Nie mogę sobie poradzić z konwersją certyfikatu z formatu PKCS#12 do formatu GnuPg

Certyfikat został wyeksportowany do pliku backup.p12 z programu "mozilla firefox"

Próba zaimportowanie pod GnuPG zakończyła się niepowodzeniem:

~# gpgsm --import backup.p12

gpgsm: gpg-protect-tool: błąd podczas pytania o hasło: Brak aplikacji PKCS15

gpgsm: błąd uruchamiania ,,/usr/libexec/gpg-protect-tool'': kod wyjścia 2

gpgsm: całkowita liczba przetworzonych: 0

Nie mam pojęcia dlaczego gpgsm odwołuje się do aplikacji PKCS15

Wersja programu GnuPG to 2.0.19

Zauważyłem również że nie mogę sie skomunikować za pomocą pkcs15-tool

z kartą kryptograficzną CERTUM UNIZETO

~ # pkcs15-tool -L

Using reader with a card: Dell smart card reader keyboard 00 00

PKCS#15 binding failed: Unsupported card

~ # epm -ql opensc |grep -i pkcs15

/usr/bin/pkcs15-crypt

/usr/bin/pkcs15-init

/usr/bin/pkcs15-tool

~# epm -q opensc 

opensc-0.12.2-r2

opensc-0.12.2-r2

~ # equery uses opensc

[ Searching for packages matching opensc... ]

[ Colour Code : set unset ]

[ Legend : Left column  (U) - USE flags from make.conf              ]

[        : Right column (I) - USE flags packages was installed with ]

[ Found these USE variables for dev-libs/opensc-0.12.2-r2 ]

 U I

 - - doc       : Adds extra documentation (API, Javadoc, etc).
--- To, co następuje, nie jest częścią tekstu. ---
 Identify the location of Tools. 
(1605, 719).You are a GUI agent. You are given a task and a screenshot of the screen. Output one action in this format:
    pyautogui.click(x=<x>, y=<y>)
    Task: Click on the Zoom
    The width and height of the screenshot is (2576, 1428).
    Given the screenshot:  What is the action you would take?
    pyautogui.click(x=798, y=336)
It is recommended to enable per package instead of globally

 - - libtool   : Use sys-devel/libtool for dynamically loading libraries rather than the host libdl/dlopen helpers.

 - - openct    : Use dev-libs/openct (and CT-API) for accessing Smartcard hardware.

 - + pcsc-lite : Use sys-apps/pcsc-lite (and PC/SC API) for accessing Smartcard hardware.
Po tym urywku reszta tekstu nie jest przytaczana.